- [Problem]:
Write out the passage of the article on Aruna Shanbaug below from "Contrary to popular" to "Bombay High Court.", keeping every word and punctuation mark unchanged.
Supplied text START
OF HUMAN BONDAGE

38 years on, KEM refuses to give up on Aruna

As soon as the morning staff assumed duty at the busy KEM hospital, they cut a cake and sang ‘Happy Birthday’. KEM hospital’s former staff nurse Aruna Shanbaug had turned 64. When she was made to taste a bit of cream from her birthday cake, her pursed lips broke out into a faint hint of smile. A huge colourful greeting card was later brought to Shanbaug’s bedside, on which there were scribbled good wishes.


Aruna is paralysed. She’s been this way ever since she was raped.

Thirty-eight years ago, Shanbaug who was then working as a staff nurse in the hospital, was brutally assaulted on the neck with a dog chain by a ward boy over a scuffle that had ensued between them the previous day. The entire night after the assault occurred she lay bleeding in the basement of the old hospital building. She had suffered a grievous brain injury.

Birthdays are meant to end on a happy note. Sadly enough, Shanbaug’s birthdays have always been clouded with controversy and heated debate.

Even as social activist Pinki Virani has been fervently arguing for getting Aruna Shanbaug passively euthanized, staff nurses at KEM hospital get agitated at any mention of ‘mercy-killing’ in Aruna Shanbaug’s case. International norms allow passive euthanasia where treatment and feed required for supporting the life of a patient who may be terminally ill is withheld. This would eventually lead to death of the patient. Last year in March, the Supreme Court of India passed this law detailing very minutely the conditions under which this may be carried out.

Though Shanbaug suffers from a condition that has debilitated her for life, the nurses say she is not ‘terminally ill’.

Contrary to popular opinion, Shanbaug even if bed ridden is not in a vegetative state.

“When spoken to, her attention moves towards the speaker. She reacts to old Lata Mangeshkar songs that we play near her bed on the tape recorder. It is inhumane to end some one’s life like that under the pretext of mercy killing,” said KEM hospital’s matron Swati Bhide.

Nurses further point out that in a PIL filed by Virani a few years ago, the Supreme court had rejected her appeal to be declared as Shanbaug’s ‘next best friend.’ Virani is still pressing for the KEM hospital staff to ‘change their mind’ by filing a mercy killing plea for Shanbaug in the Bombay High Court.

The KEM hospital staff, however, is dead against such a step. “The SC has reaffirmed the nurses stand that it is they who are shanbaug’s next best friends from the legal viewpoint, not Virani.

“Aruna is fed every four hours through a naso gastric tube. She is not suffering from any disease. She has not even developed a single bedsore since all these years. How can we let one of us die like this?” questions a staff nurse at KEM hospital.
Supplied text END
Entries shown START
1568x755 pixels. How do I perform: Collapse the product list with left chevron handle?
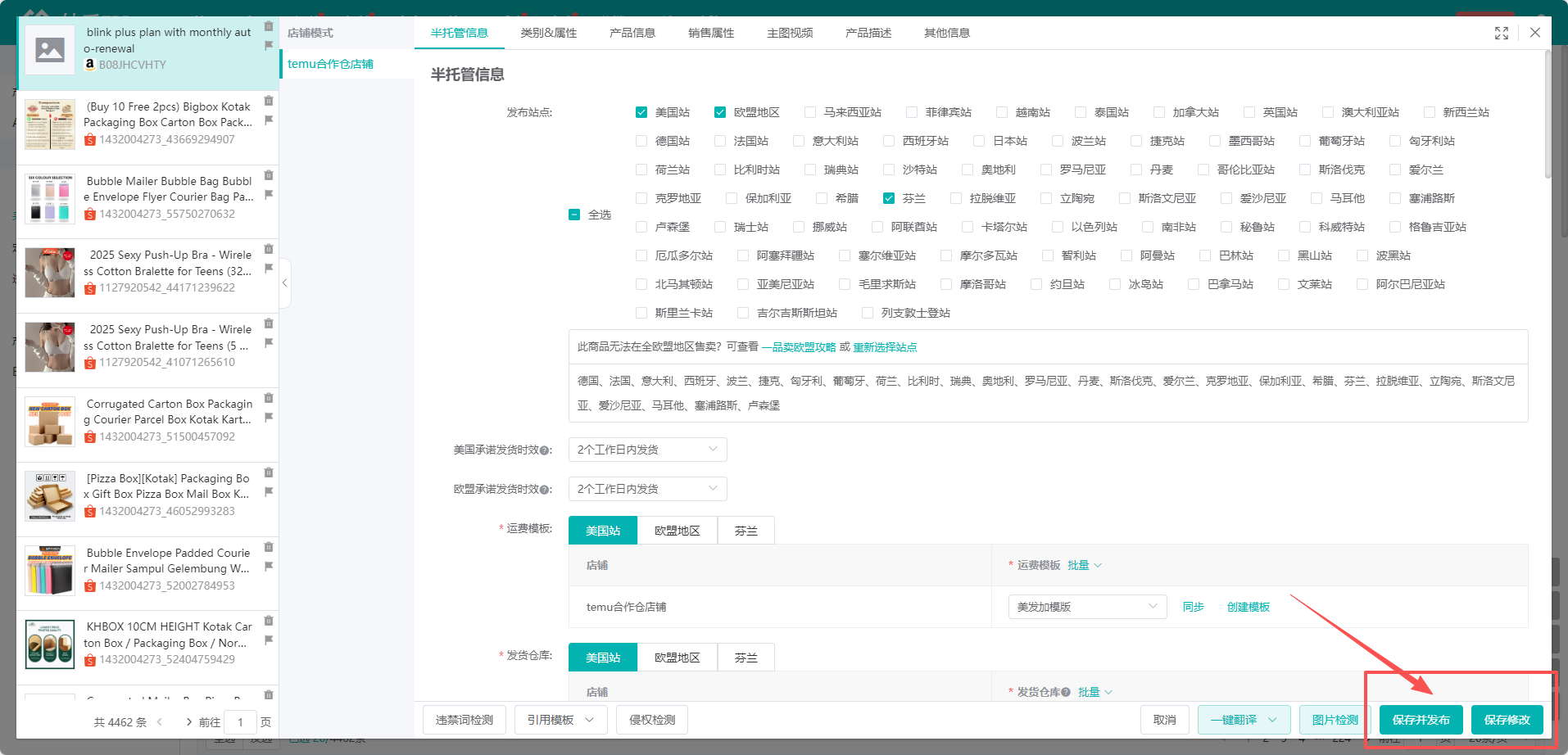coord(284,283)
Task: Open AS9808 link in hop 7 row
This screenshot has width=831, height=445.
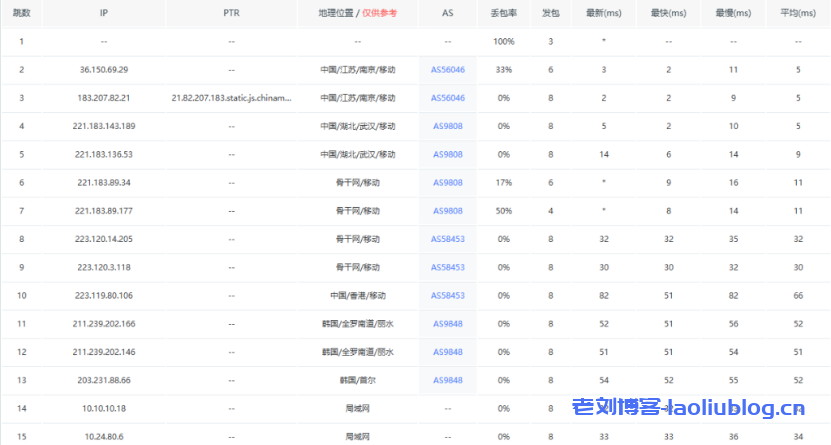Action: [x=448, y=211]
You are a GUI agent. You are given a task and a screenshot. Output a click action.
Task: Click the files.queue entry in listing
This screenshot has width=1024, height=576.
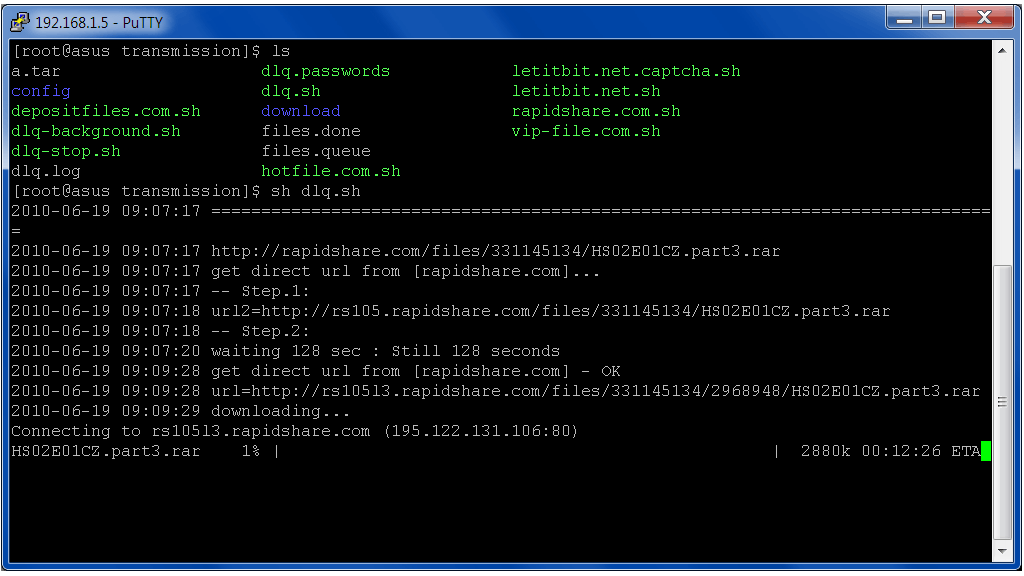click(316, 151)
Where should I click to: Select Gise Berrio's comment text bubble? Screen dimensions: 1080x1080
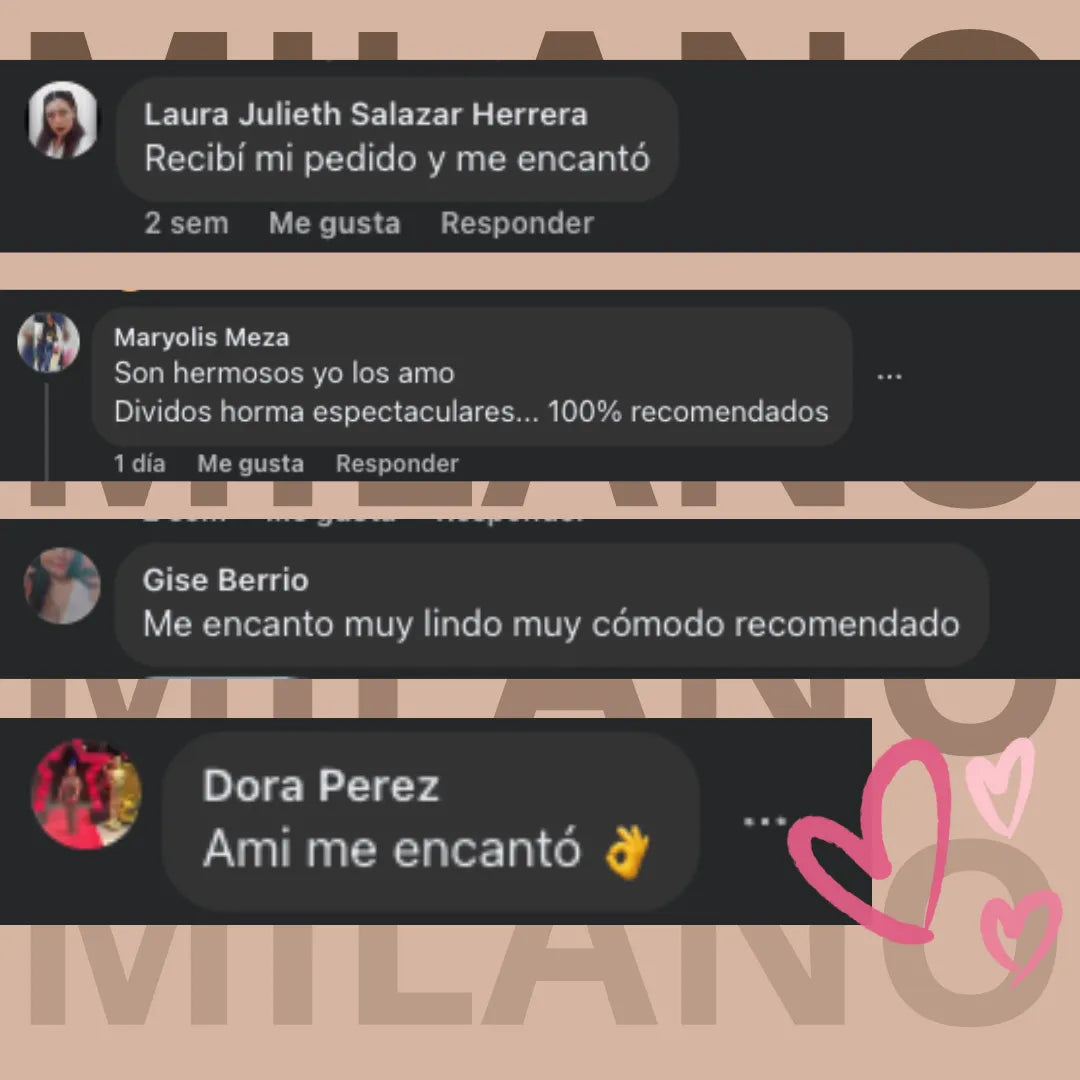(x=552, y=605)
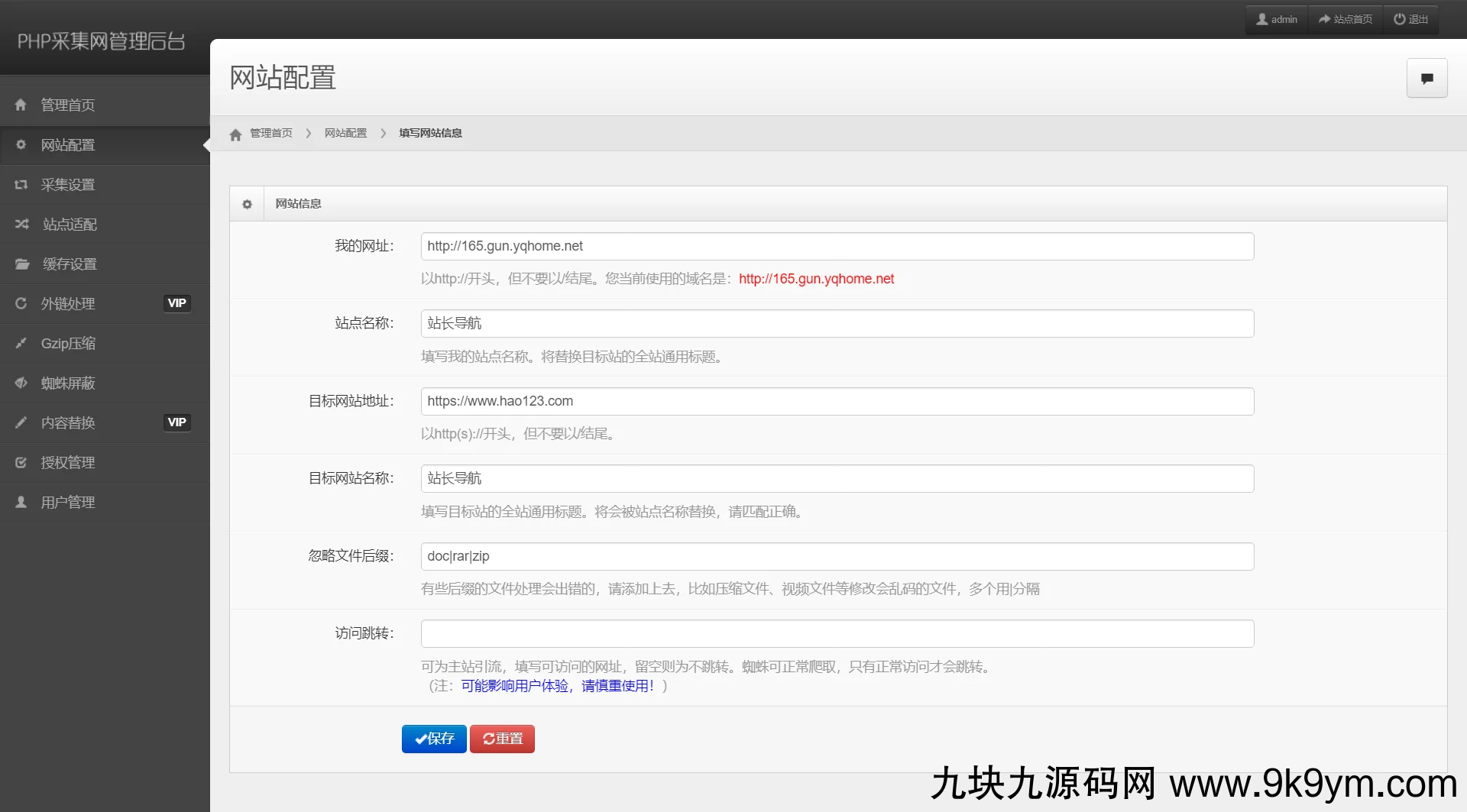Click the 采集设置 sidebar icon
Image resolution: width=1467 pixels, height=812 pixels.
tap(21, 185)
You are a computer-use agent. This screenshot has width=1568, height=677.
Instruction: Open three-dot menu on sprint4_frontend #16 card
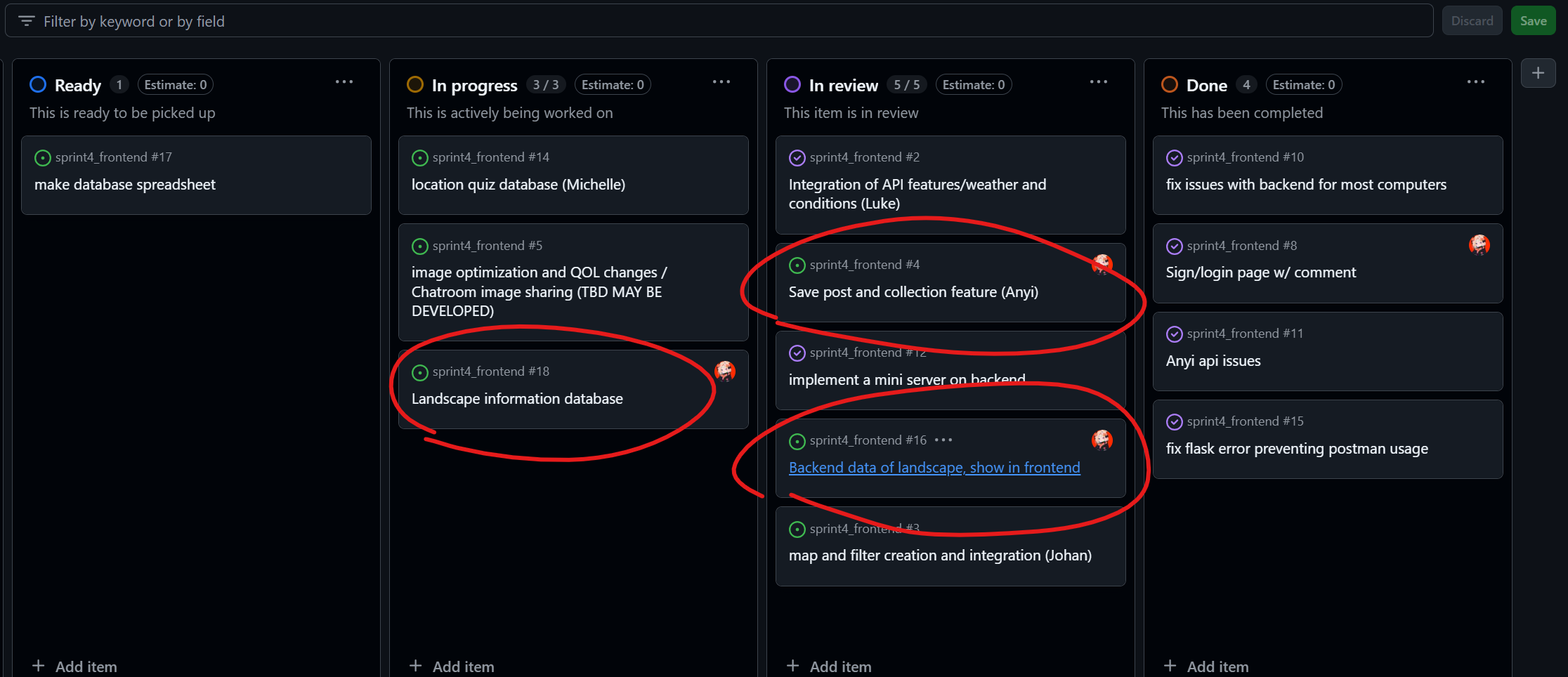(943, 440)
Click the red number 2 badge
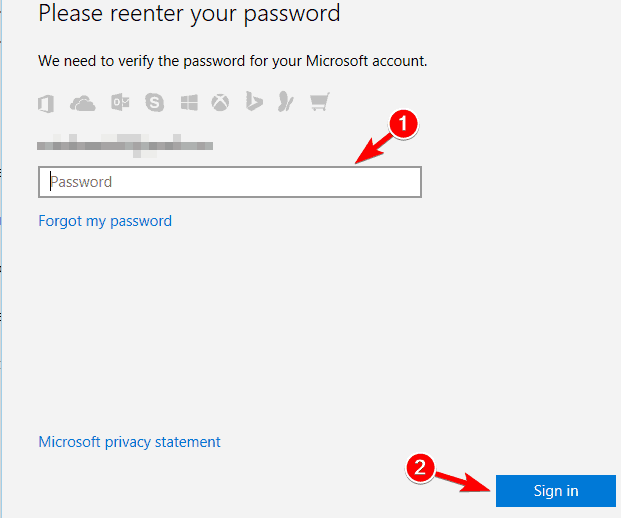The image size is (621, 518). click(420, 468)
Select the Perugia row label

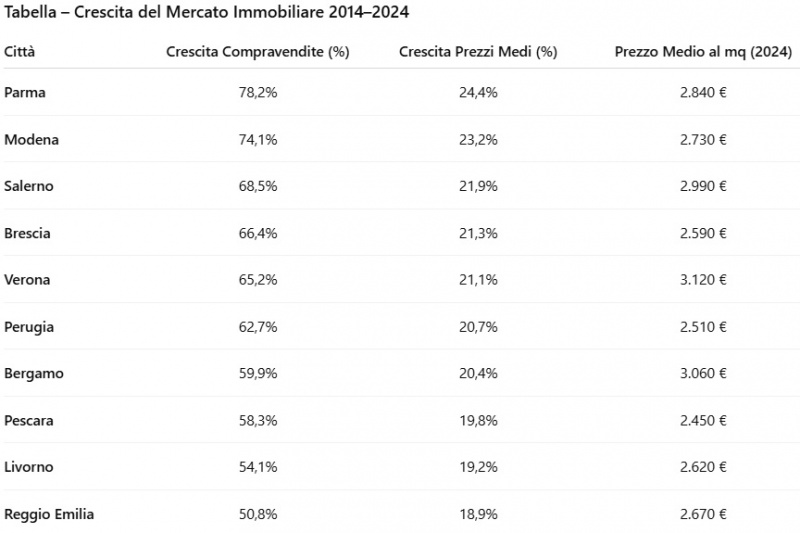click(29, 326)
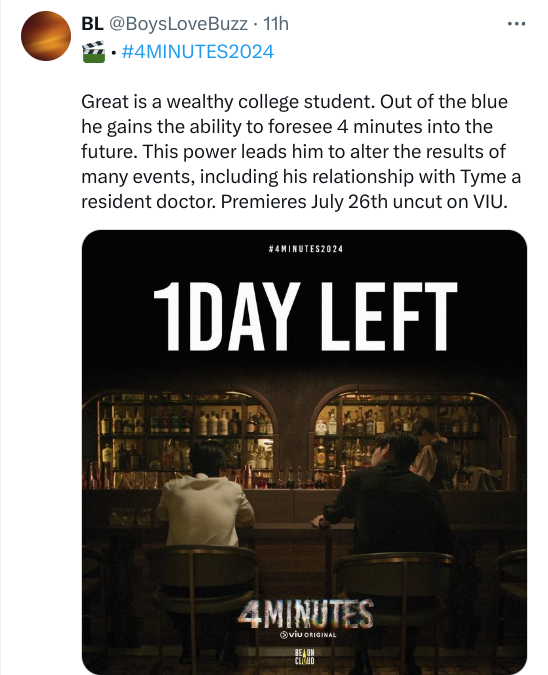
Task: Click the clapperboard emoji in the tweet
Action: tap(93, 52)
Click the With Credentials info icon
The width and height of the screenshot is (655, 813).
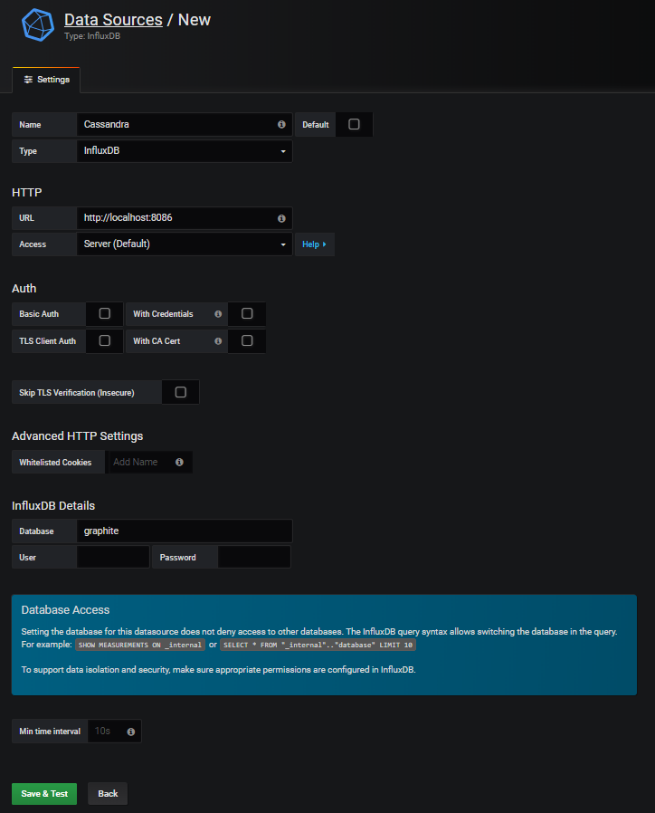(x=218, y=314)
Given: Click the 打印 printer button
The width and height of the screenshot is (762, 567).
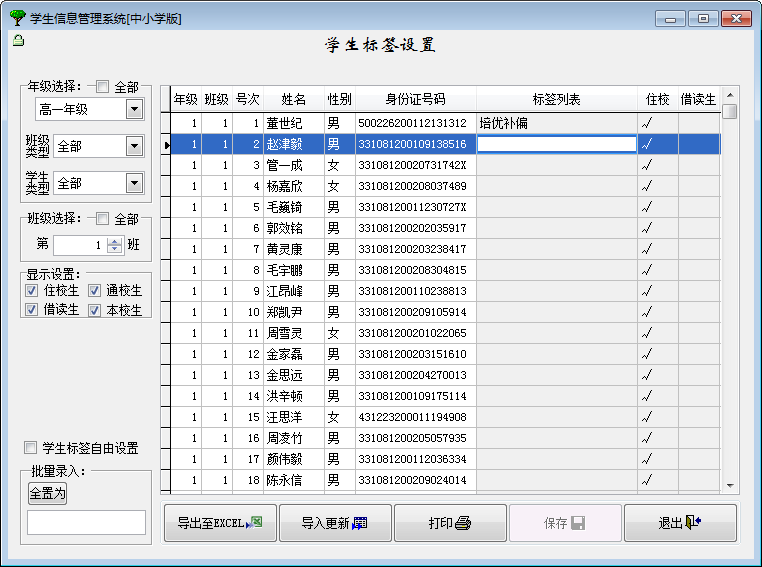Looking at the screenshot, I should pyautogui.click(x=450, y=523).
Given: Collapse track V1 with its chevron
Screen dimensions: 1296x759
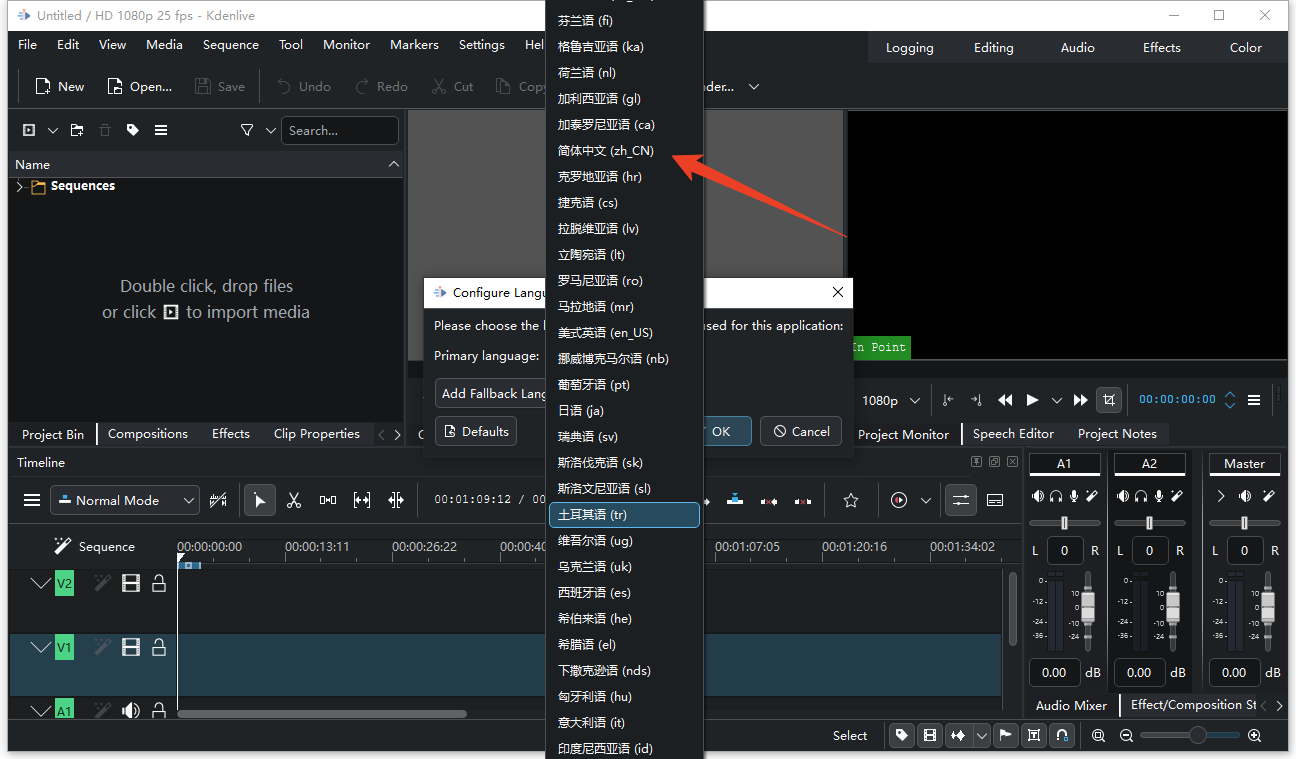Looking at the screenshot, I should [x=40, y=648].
Entries shown END
- [Answer box]:
Contrary to popular opinion, Shanbaug even if bed ridden is not in a vegetative state.

“When spoken to, her attention moves towards the speaker. She reacts to old Lata Mangeshkar songs that we play near her bed on the tape recorder. It is inhumane to end some one’s life like that under the pretext of mercy killing,” said KEM hospital’s matron Swati Bhide.

Nurses further point out that in a PIL filed by Virani a few years ago, the Supreme court had rejected her appeal to be declared as Shanbaug’s ‘next best friend.’ Virani is still pressing for the KEM hospital staff to ‘change their mind’ by filing a mercy killing plea for Shanbaug in the Bombay High Court.